▸ STATED EXERCISE
Turn the entries below into a Markdown table with the columns "Row" and "Entry line." Put the row number in the first column and the line in the second, and leave out blank lines.

[Collection entries]
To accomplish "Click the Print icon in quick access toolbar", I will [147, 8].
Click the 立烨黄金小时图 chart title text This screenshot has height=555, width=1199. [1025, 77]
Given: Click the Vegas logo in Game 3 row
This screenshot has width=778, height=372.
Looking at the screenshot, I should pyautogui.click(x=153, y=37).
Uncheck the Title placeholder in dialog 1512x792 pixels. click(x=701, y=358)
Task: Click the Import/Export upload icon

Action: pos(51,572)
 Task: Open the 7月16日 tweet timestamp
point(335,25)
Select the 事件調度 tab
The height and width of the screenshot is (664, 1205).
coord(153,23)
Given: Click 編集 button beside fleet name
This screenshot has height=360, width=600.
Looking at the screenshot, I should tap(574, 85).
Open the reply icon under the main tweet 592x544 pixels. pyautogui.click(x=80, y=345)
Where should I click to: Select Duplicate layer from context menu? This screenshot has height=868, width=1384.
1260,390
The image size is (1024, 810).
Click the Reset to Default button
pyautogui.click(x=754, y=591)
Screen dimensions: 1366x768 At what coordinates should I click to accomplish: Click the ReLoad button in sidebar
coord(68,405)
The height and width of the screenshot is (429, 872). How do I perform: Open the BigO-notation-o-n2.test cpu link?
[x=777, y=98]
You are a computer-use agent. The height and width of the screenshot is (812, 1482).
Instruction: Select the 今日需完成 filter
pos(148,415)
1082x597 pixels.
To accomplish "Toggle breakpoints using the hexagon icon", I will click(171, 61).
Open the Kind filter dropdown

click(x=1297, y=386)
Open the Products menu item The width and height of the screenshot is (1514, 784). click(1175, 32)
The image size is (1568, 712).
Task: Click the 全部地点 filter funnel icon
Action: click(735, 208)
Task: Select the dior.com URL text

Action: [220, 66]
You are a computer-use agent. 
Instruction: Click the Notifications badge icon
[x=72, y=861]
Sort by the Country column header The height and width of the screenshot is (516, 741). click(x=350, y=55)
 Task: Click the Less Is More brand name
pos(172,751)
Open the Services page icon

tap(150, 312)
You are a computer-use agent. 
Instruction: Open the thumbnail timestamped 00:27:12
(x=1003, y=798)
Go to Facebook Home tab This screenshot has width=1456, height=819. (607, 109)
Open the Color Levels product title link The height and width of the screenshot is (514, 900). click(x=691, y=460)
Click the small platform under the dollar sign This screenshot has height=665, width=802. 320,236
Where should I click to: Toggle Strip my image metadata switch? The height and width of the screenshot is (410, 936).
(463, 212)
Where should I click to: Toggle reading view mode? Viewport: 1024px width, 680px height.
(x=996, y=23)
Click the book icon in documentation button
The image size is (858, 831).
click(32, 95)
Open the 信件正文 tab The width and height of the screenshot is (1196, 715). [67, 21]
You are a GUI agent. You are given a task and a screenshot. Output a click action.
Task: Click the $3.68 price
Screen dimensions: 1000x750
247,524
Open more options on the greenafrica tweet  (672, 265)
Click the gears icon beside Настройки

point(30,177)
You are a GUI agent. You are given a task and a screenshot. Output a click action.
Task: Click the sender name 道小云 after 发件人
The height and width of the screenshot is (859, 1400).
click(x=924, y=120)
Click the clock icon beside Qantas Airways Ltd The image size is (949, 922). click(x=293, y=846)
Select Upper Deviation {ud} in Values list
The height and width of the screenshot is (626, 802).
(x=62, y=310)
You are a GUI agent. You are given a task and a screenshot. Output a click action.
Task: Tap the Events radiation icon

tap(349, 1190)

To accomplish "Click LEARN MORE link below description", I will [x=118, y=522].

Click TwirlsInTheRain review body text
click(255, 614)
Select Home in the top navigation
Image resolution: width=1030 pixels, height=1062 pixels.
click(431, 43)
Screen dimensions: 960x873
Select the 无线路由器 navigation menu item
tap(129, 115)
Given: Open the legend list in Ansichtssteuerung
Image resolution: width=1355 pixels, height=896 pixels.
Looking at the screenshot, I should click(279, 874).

▸ RESULT OF THE TASK
| Row | Entry line |
|---|---|
| 1 | To accomplish "Click the Print icon in quick access toolbar", I will [147, 8]. |
| 2 | Click the 立烨黄金小时图 chart title text This screenshot has height=555, width=1199. [1025, 77] |
| 3 | Given: Click the Vegas logo in Game 3 row |
| 4 | This screenshot has width=778, height=372. |
| 5 | Looking at the screenshot, I should pyautogui.click(x=153, y=37). |
| 6 | Uncheck the Title placeholder in dialog 1512x792 pixels. click(x=701, y=358) |
| 7 | Task: Click the Import/Export upload icon |
| 8 | Action: pos(51,572) |
| 9 |  Task: Open the 7月16日 tweet timestamp |
| 10 | point(335,25) |
| 11 | Select the 事件調度 tab |
| 12 | The height and width of the screenshot is (664, 1205). |
| 13 | coord(153,23) |
| 14 | Given: Click 編集 button beside fleet name |
| 15 | This screenshot has height=360, width=600. |
| 16 | Looking at the screenshot, I should tap(574, 85). |
| 17 | Open the reply icon under the main tweet 592x544 pixels. pyautogui.click(x=80, y=345) |
| 18 | Where should I click to: Select Duplicate layer from context menu? This screenshot has height=868, width=1384. |
| 19 | 1260,390 |
| 20 | The image size is (1024, 810). |
| 21 | Click the Reset to Default button |
| 22 | pyautogui.click(x=754, y=591) |
| 23 | Screen dimensions: 1366x768 At what coordinates should I click to accomplish: Click the ReLoad button in sidebar |
| 24 | coord(68,405) |
| 25 | The height and width of the screenshot is (429, 872). How do I perform: Open the BigO-notation-o-n2.test cpu link? |
| 26 | [x=777, y=98] |
| 27 | You are a computer-use agent. The height and width of the screenshot is (812, 1482). |
| 28 | Instruction: Select the 今日需完成 filter |
| 29 | pos(148,415) |
| 30 | 1082x597 pixels. |
| 31 | To accomplish "Toggle breakpoints using the hexagon icon", I will click(171, 61). |
| 32 | Open the Kind filter dropdown |
| 33 | click(x=1297, y=386) |
| 34 | Open the Products menu item The width and height of the screenshot is (1514, 784). click(1175, 32) |
| 35 | The image size is (1568, 712). |
| 36 | Task: Click the 全部地点 filter funnel icon |
| 37 | Action: click(735, 208) |
| 38 | Task: Select the dior.com URL text |
| 39 | Action: [220, 66] |
| 40 | You are a computer-use agent.  |
| 41 | Instruction: Click the Notifications badge icon |
| 42 | [x=72, y=861] |
| 43 | Sort by the Country column header The height and width of the screenshot is (516, 741). click(x=350, y=55) |
| 44 |  Task: Click the Less Is More brand name |
| 45 | pos(172,751) |
| 46 | Open the Services page icon |
| 47 | tap(150, 312) |
| 48 | You are a computer-use agent.  |
| 49 | Instruction: Open the thumbnail timestamped 00:27:12 |
| 50 | (x=1003, y=798) |
| 51 | Go to Facebook Home tab This screenshot has width=1456, height=819. (607, 109) |
| 52 | Open the Color Levels product title link The height and width of the screenshot is (514, 900). click(x=691, y=460) |
| 53 | Click the small platform under the dollar sign This screenshot has height=665, width=802. 320,236 |
| 54 | Where should I click to: Toggle Strip my image metadata switch? The height and width of the screenshot is (410, 936). |
| 55 | (463, 212) |
| 56 | Where should I click to: Toggle reading view mode? Viewport: 1024px width, 680px height. |
| 57 | (x=996, y=23) |
| 58 | Click the book icon in documentation button |
| 59 | The image size is (858, 831). |
| 60 | click(32, 95) |
| 61 | Open the 信件正文 tab The width and height of the screenshot is (1196, 715). [67, 21] |
| 62 | You are a GUI agent. You are given a task and a screenshot. Output a click action. |
| 63 | Task: Click the $3.68 price |
| 64 | Screen dimensions: 1000x750 |
| 65 | 247,524 |
| 66 | Open more options on the greenafrica tweet  (672, 265) |
| 67 | Click the gears icon beside Настройки |
| 68 | point(30,177) |
| 69 | You are a GUI agent. You are given a task and a screenshot. Output a click action. |
| 70 | Task: Click the sender name 道小云 after 发件人 |
| 71 | The height and width of the screenshot is (859, 1400). |
| 72 | click(x=924, y=120) |
| 73 | Click the clock icon beside Qantas Airways Ltd The image size is (949, 922). click(x=293, y=846) |
| 74 | Select Upper Deviation {ud} in Values list |
| 75 | The height and width of the screenshot is (626, 802). |
| 76 | (x=62, y=310) |
| 77 | You are a GUI agent. You are given a task and a screenshot. Output a click action. |
| 78 | Task: Tap the Events radiation icon |
| 79 | tap(349, 1190) |
| 80 | To accomplish "Click LEARN MORE link below description", I will [x=118, y=522]. |
| 81 | Click TwirlsInTheRain review body text |
| 82 | click(255, 614) |
| 83 | Select Home in the top navigation |
| 84 | Image resolution: width=1030 pixels, height=1062 pixels. |
| 85 | click(431, 43) |
| 86 | Screen dimensions: 960x873 |
| 87 | Select the 无线路由器 navigation menu item |
| 88 | tap(129, 115) |
| 89 | Given: Open the legend list in Ansichtssteuerung |
| 90 | Image resolution: width=1355 pixels, height=896 pixels. |
| 91 | Looking at the screenshot, I should click(279, 874). |